1. If it is so obvious that the mortgage-backed securities are undervalued because of the market stability that the taxpayers are going to make money in the end, why aren’t private investors steppeing forward to take advantage of the situation? This is what Warren Buffett is doing with Goldman, with reports being that Buffett is getting a great deal because he is remaining calm.
And again, this just raises the vexing problem of valuation mechanisms–which to the best of my knowledge still remains unsolved.
Nor does it seem obvious to me that it is necessary to buy up all of the sour loans, but just enough to get the markets going again, which surely must be less than all.

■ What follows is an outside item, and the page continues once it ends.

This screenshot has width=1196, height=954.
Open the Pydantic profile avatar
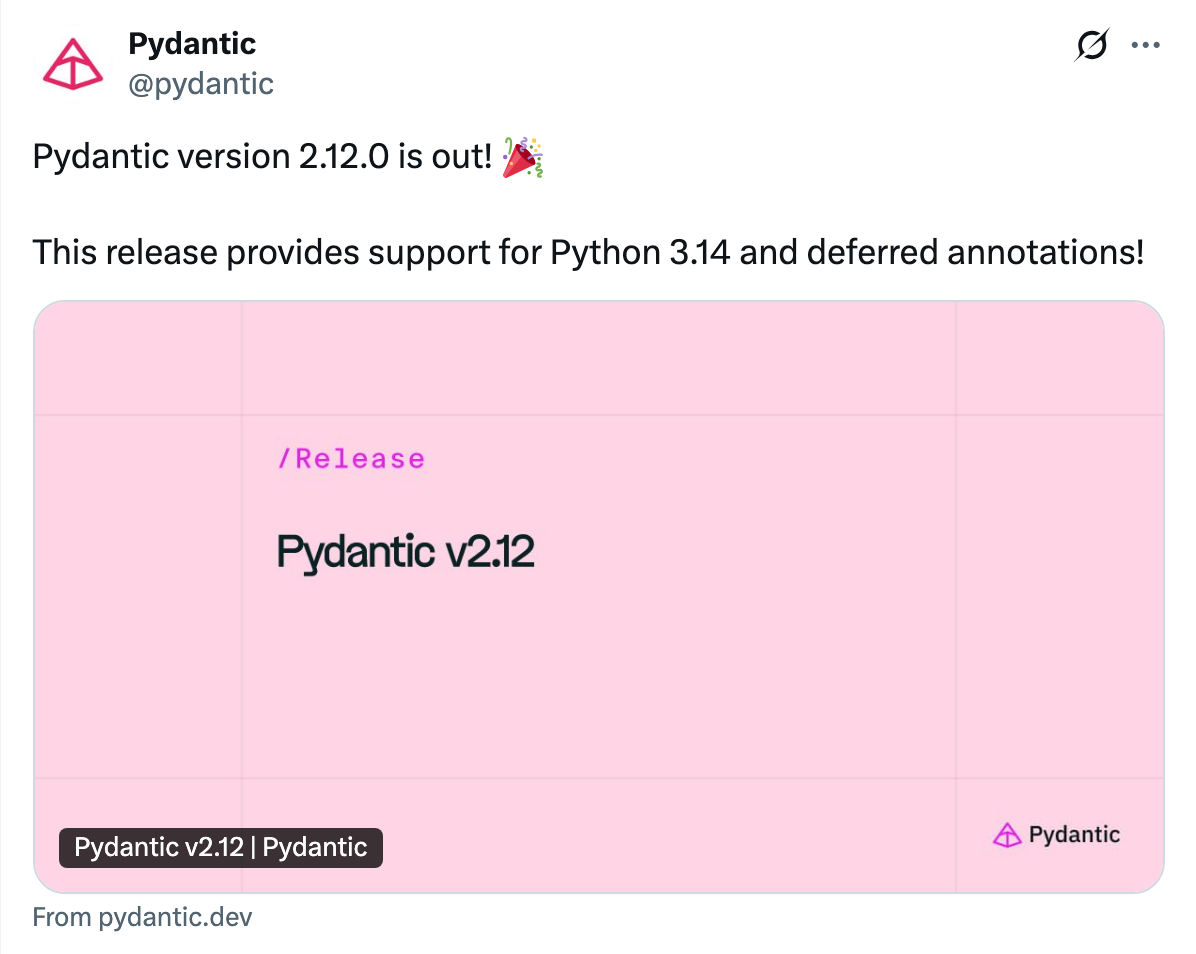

2. President Bush implied that the real problem for the larger economy is in the short-term commercial paper market–or at least that’s what I understood to be the thesis. But that the commercial paper market was sagging because of overhang from the sour mortgage market. But if that is the case, how much would it cost for the government to insure commercial paper transactions. Wouldn’t this be less expensive and disruptive than taking over the mortgage market? Was he implying that there was some other way in which the mortgage market is bleeding over into the larger economy? I’m not being tendentious here–I’m genuinely asking why isn’t this a viable option?

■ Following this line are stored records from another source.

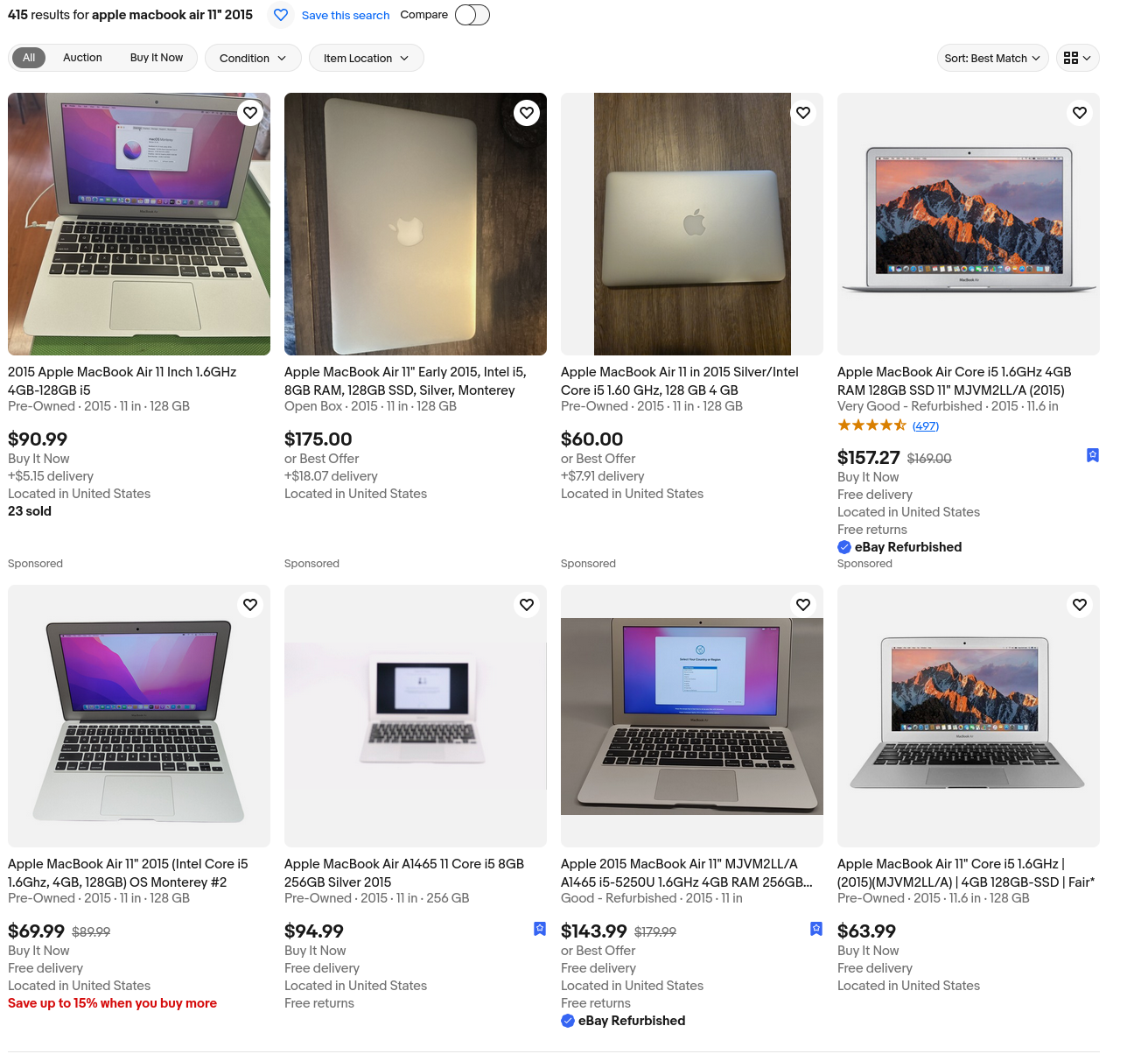The height and width of the screenshot is (1054, 1148).
Task: Open the Condition filter dropdown
Action: [253, 59]
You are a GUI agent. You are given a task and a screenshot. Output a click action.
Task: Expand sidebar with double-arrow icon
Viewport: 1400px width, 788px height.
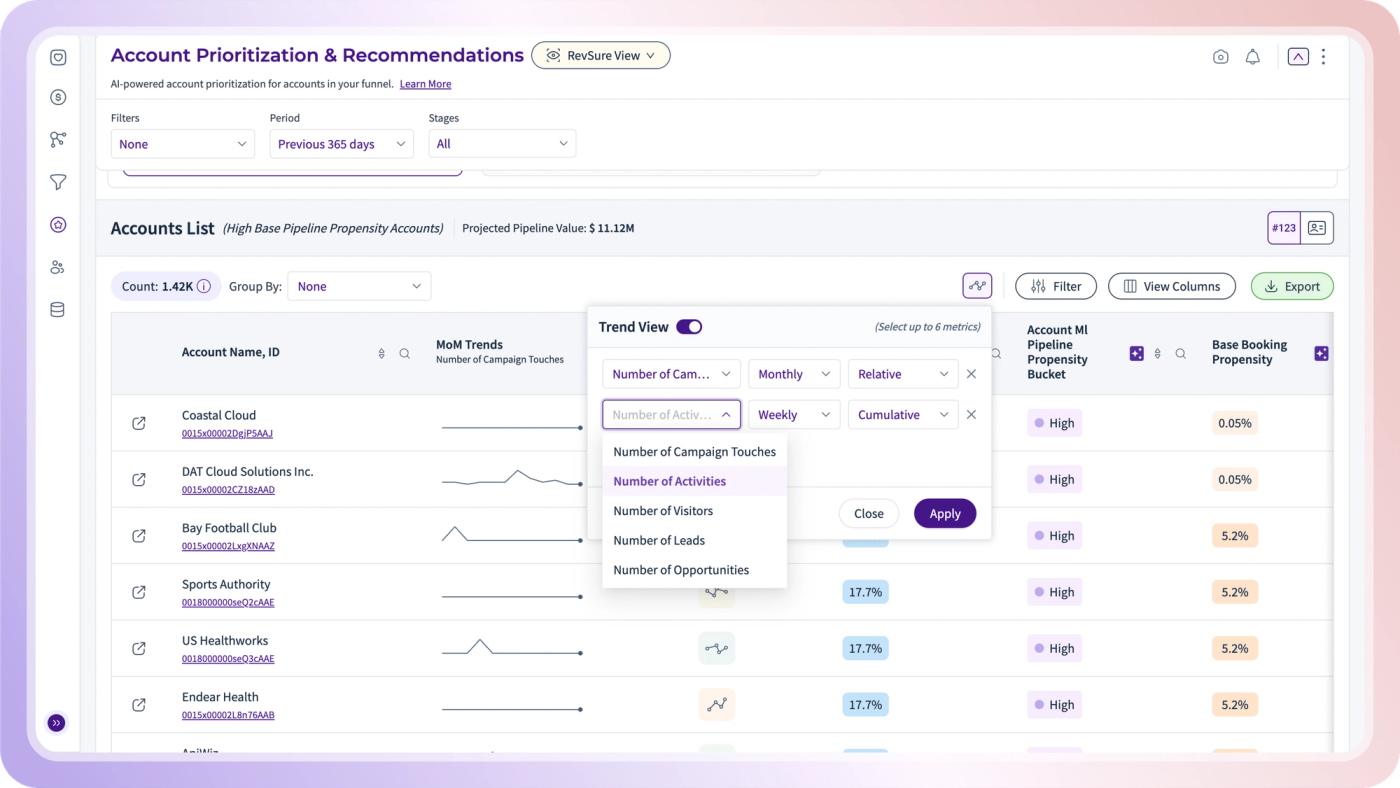coord(57,722)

3. Why isn’t something like chapter 11 bankruptcy not a viable solution to this problem? The whole purpose of bankruptcy is to clean up debt on the balance sheet and get a fresh start for the corporation. As the quick infusion of capital into Morgan Stanley and Goldman Sachs shows, there are investors out there ready to snatch up bargains or to lend money. True, it would probably hurt the management, creditors, and shareholders more than this scheme, but I don’t see why it makes more sense to hurt taxpayers instead. This presumably would also open up the opportunity for fraudulent conveyance actions to recover some of the big bonuses paid out to executives of these firms in recent years.